Text und Foto aus der Sonderausstellung „Wild & Jagd – Grenzgänge zwischen Natur und Kultur“, eine Leihgabe der Stiftung Waldhaus Freiburg.

Hinweise auf die Bedeutung des Kaltenbronn für die Jagd gibt es schon lange bevor Markgraf Ludwig Wilhelm von Baden um 1700 ein Jagdhaus auf dem Kaltenbronn errichten ließ. Um 1310 zogen die Grafen von Württemberg hier „Uff die Bärenhatz und die Wolfshatz“. 1525 legte der Markgraf sogar einen freien Jagdtag „im Kaltenbrunnen“ fest, weil „die Wölfe und die Bären gar so überhandgenommen“. Da der letzte Wolf am Herrenwieser See 1789 erlegt worden sein soll, wurde auf dem Kaltenbronn vor allem auf Auerhähne und Rotwild Jagd gemacht. Nicht zuletzt weil das Rotwild damals noch recht selten war, nahm die Jagd auf den Auerhahn einen höheren Stellenwert ein.

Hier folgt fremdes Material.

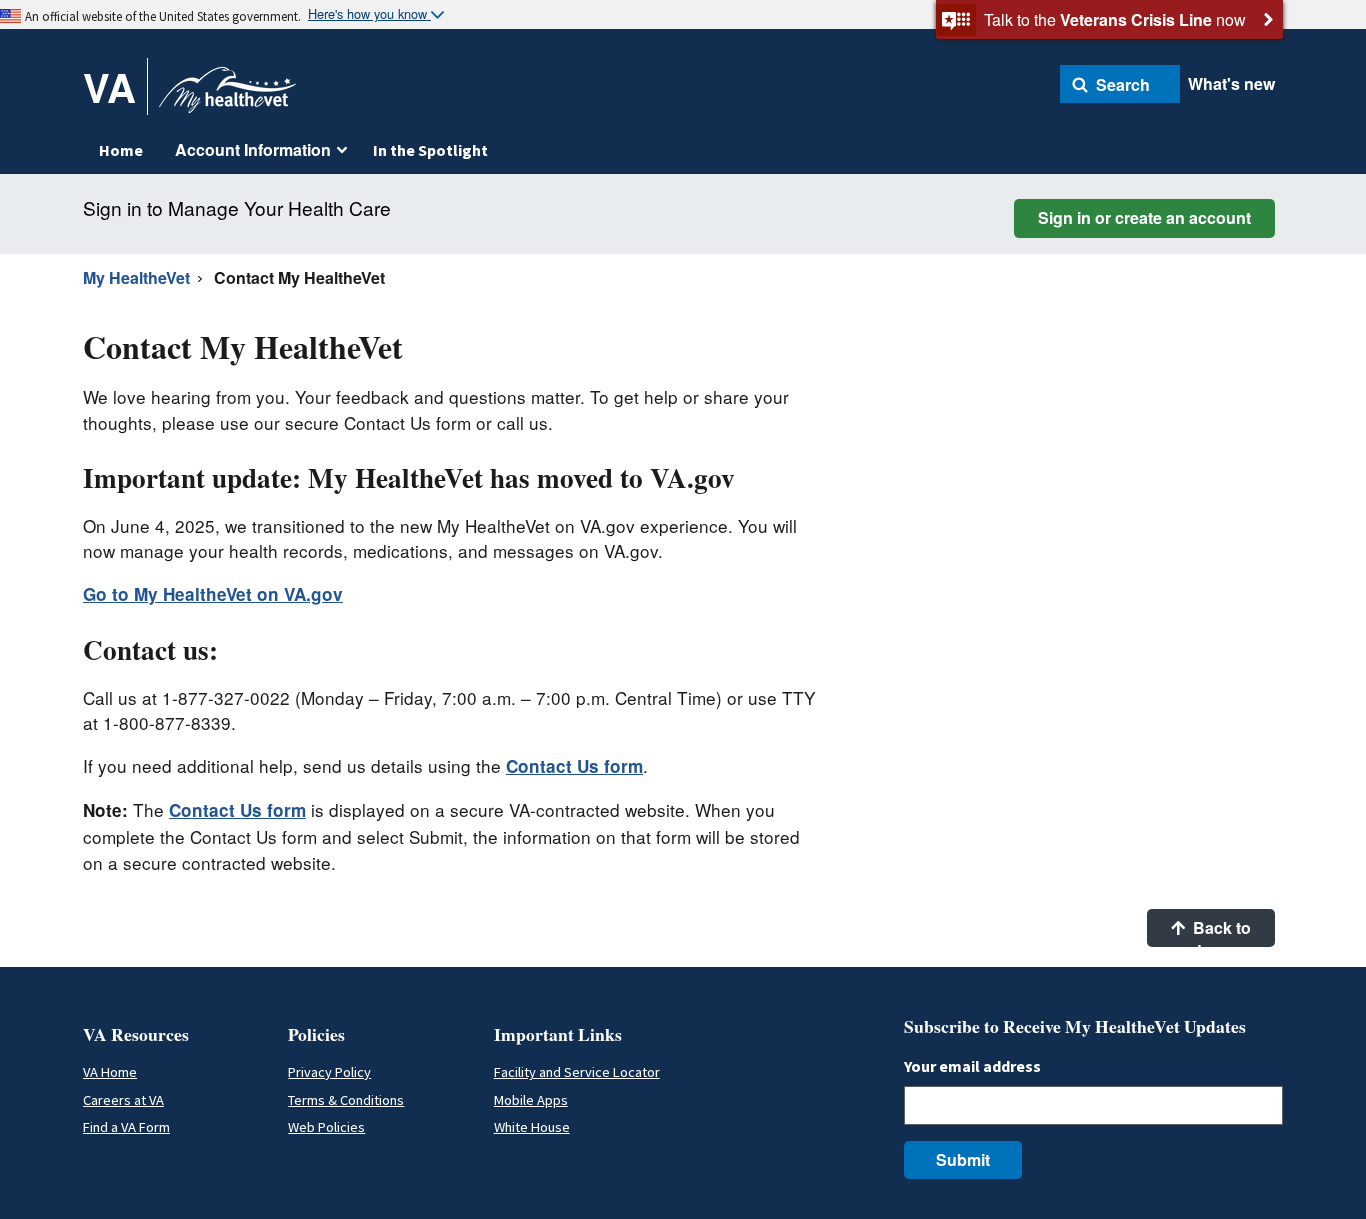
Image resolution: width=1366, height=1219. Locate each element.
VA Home (110, 1072)
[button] (1120, 84)
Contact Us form (574, 766)
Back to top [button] (1220, 931)
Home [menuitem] (121, 150)
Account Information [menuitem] (253, 149)
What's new (1231, 83)
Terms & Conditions (346, 1100)
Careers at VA (123, 1100)
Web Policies (326, 1127)
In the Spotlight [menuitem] (430, 150)
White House (532, 1127)
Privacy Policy (329, 1072)
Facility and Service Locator (577, 1072)
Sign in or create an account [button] (1144, 217)
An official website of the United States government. (163, 16)
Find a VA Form (126, 1127)
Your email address (972, 1066)
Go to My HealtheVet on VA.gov (213, 594)
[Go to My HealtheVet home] (227, 96)
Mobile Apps (531, 1100)
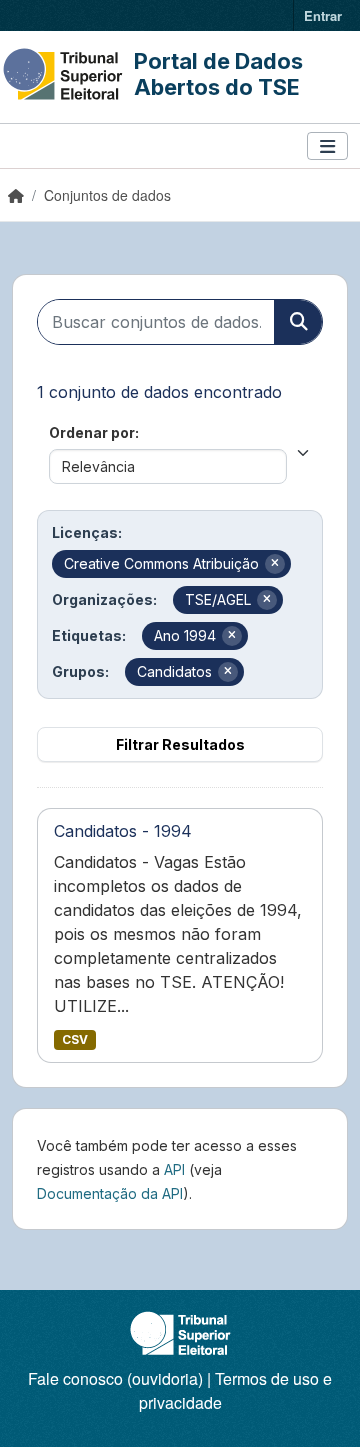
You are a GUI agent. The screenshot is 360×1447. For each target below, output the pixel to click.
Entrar (323, 15)
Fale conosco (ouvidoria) (115, 1378)
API (174, 1169)
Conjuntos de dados (107, 195)
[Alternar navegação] (327, 146)
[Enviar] (298, 322)
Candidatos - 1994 (123, 831)
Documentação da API (110, 1193)
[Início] (16, 195)
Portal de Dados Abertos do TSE (218, 74)
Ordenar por (92, 432)
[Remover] (275, 564)
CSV (75, 1039)
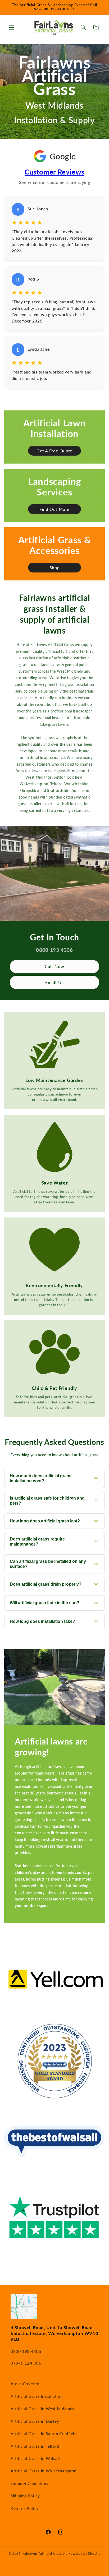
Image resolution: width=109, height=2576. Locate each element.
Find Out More (54, 509)
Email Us (54, 982)
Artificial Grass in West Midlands (42, 2408)
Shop (54, 567)
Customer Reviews (54, 172)
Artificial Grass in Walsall (35, 2458)
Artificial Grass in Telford (35, 2446)
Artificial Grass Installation (36, 2396)
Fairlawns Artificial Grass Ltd (44, 2553)
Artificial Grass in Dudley (35, 2421)
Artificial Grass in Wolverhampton (43, 2470)
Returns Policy (25, 2508)
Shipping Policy (25, 2495)
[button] (11, 27)
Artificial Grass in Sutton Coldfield (44, 2433)
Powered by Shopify (84, 2553)
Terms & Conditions (29, 2483)
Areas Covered (25, 2383)
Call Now (54, 966)
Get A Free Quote (54, 450)
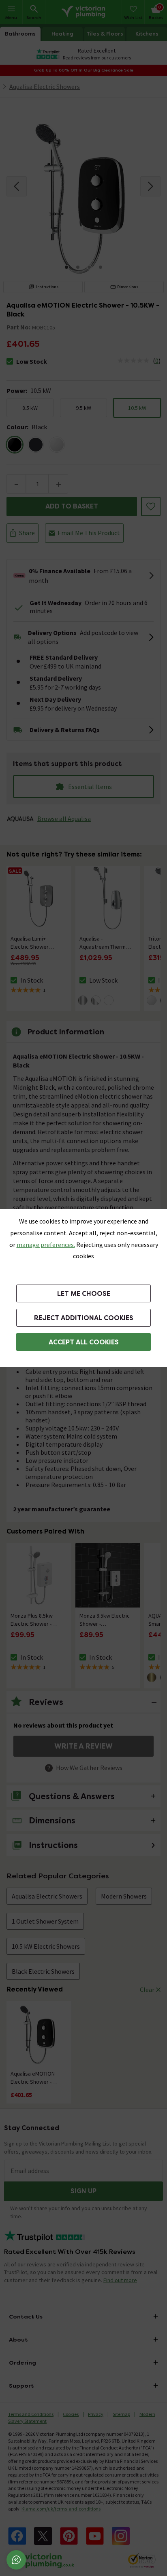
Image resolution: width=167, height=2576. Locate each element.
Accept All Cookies (84, 1342)
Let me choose (83, 1293)
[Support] (16, 2560)
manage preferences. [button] (46, 1245)
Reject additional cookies (83, 1318)
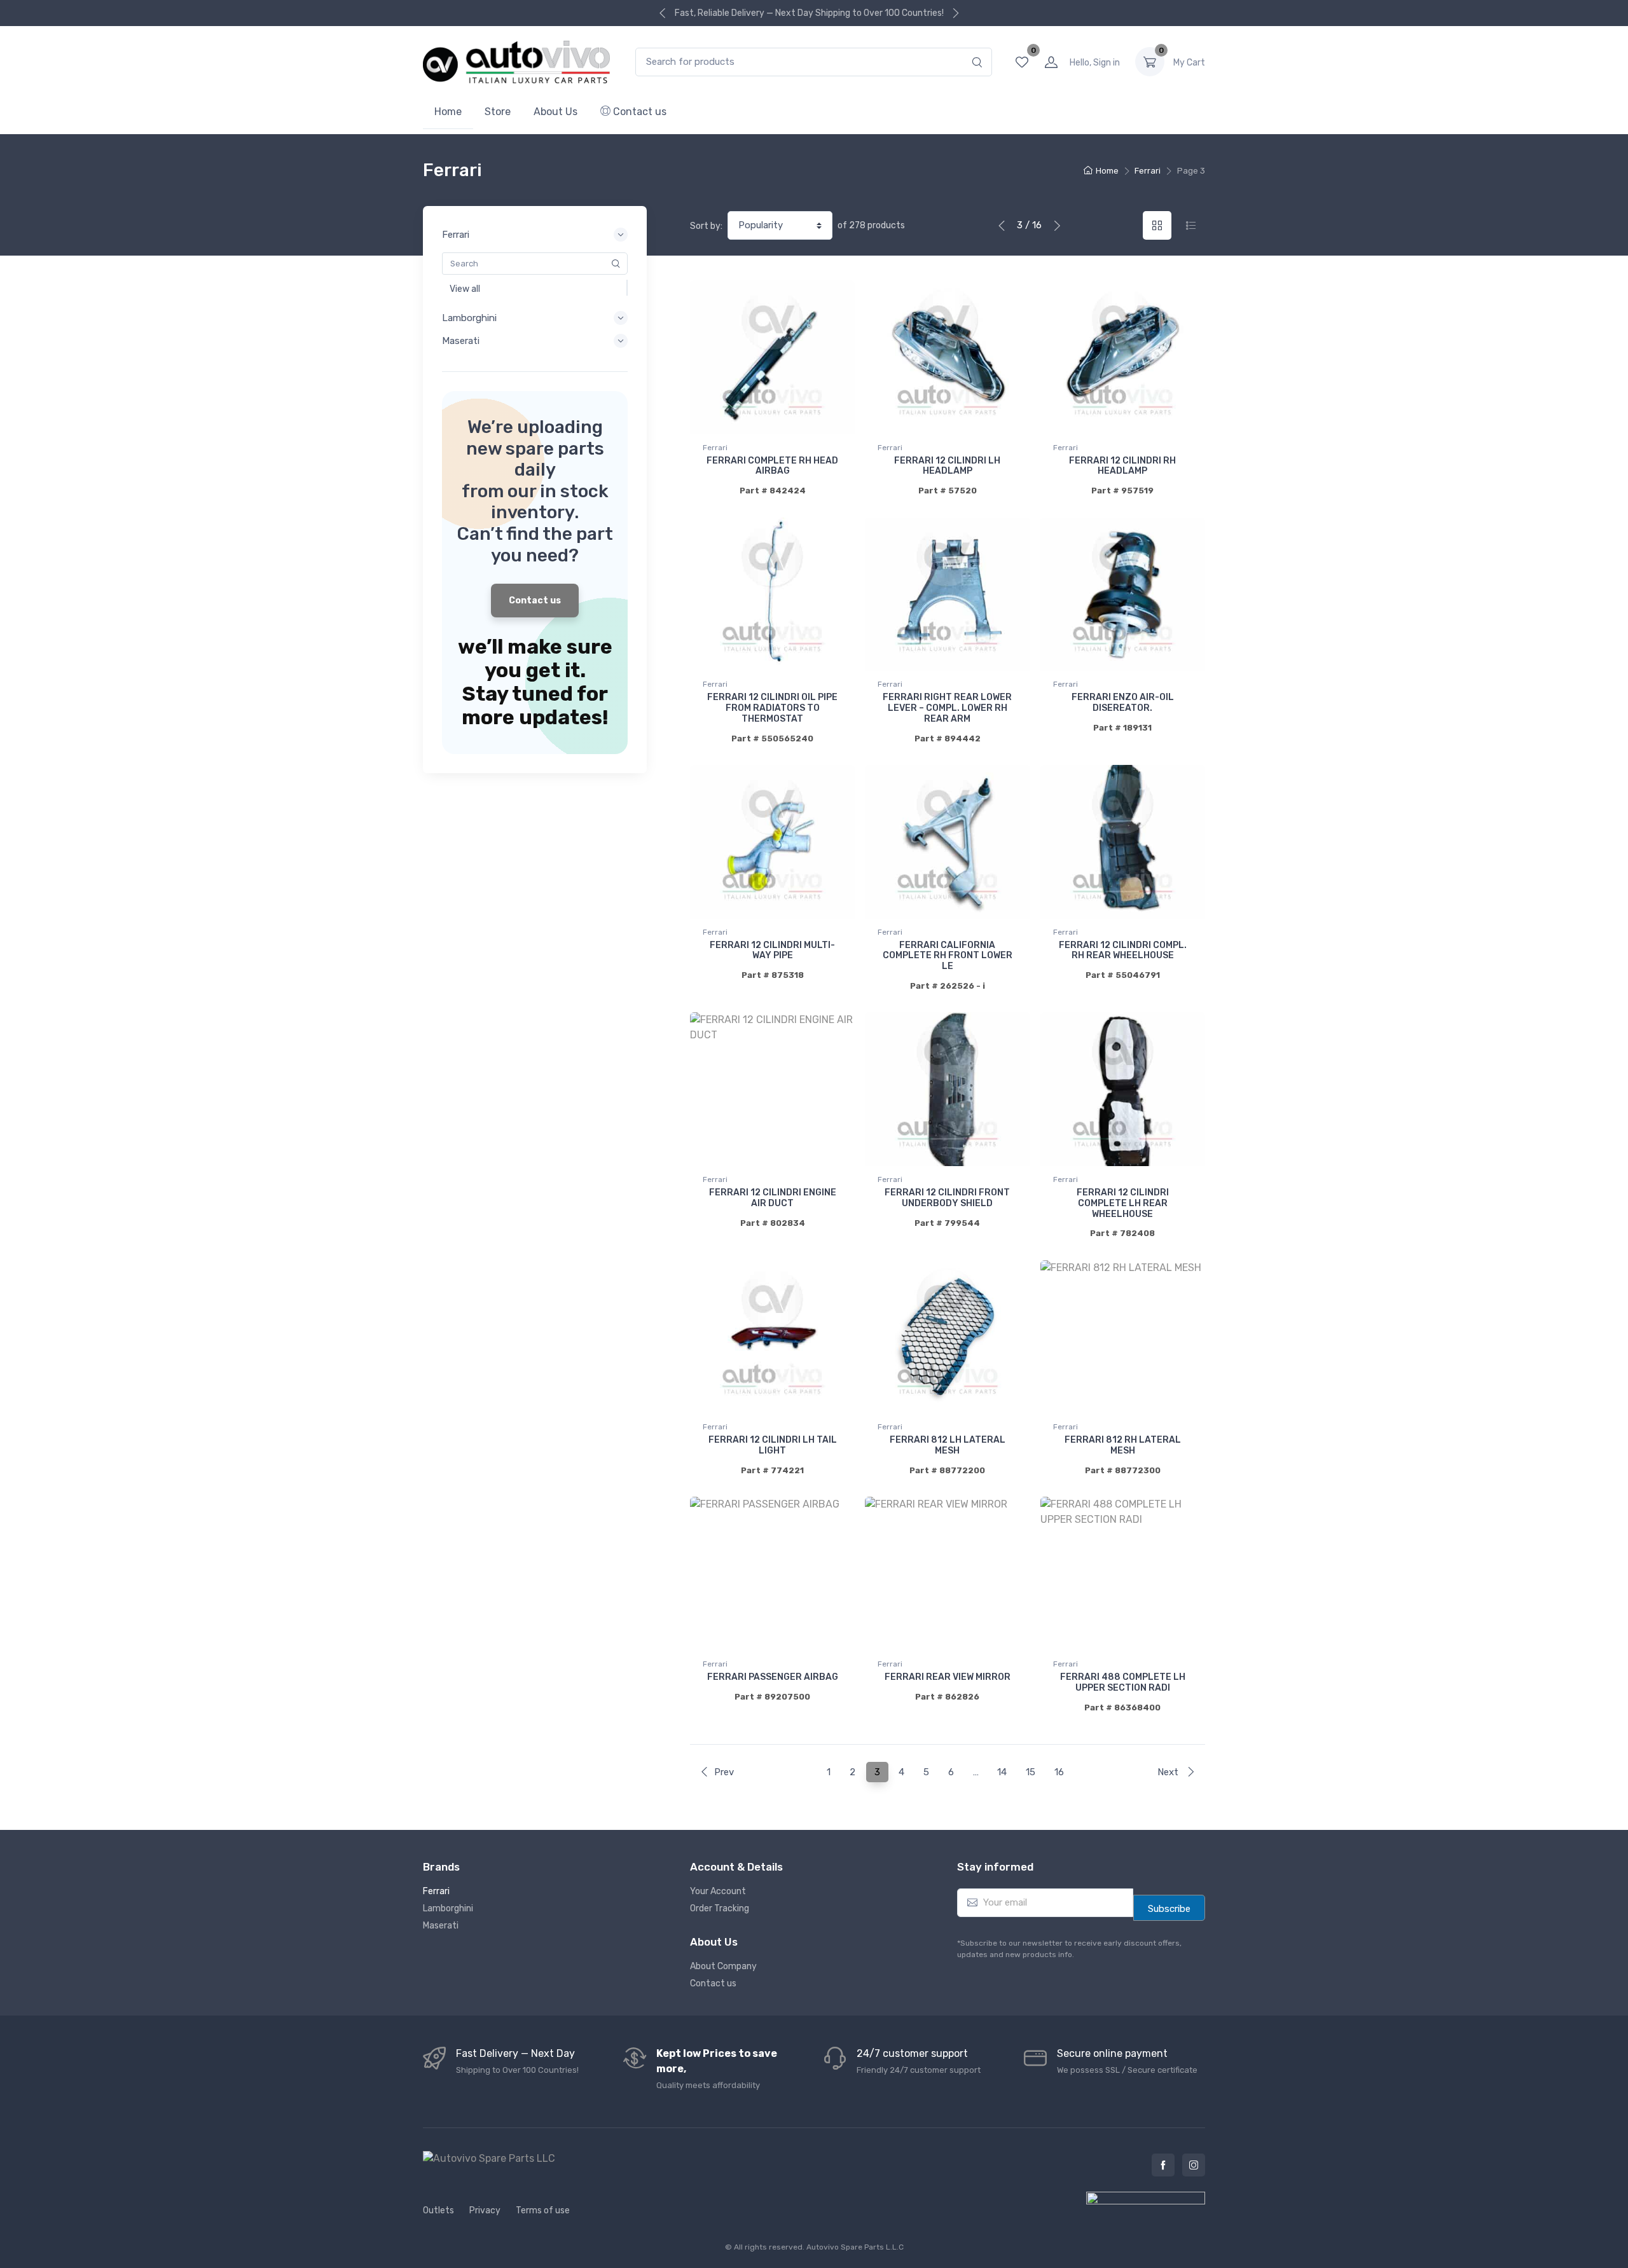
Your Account (718, 1891)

Die Kaltenbronner Wälder gehörten, ohne Rücksicht auf Eigentumsverhältnisse, bis zum Ende des Ersten Weltkrieges zum großherzoglichen Hofjagdbezirk. 1849 wurde die Jagd den Grundstückseigentümern übertragen und die Hofjagdverwaltung musste diese Flächen hinzupachten. Nach dem Krieg endete auch das Großherzogtum. Die Kaltenbronner Wälder wurden dem Großherzog und seiner Frau jedoch zur Nutzung überlassen und blieben so bis zu deren Tod 1952 Privatjagd. Danach fielen die Wälder zurück an den Staat und fortan wurde Regiejagd betrieben. Bis 1974 diente der Kaltenbronn dem Land Baden-Württemberg als Repräsentationsjagd.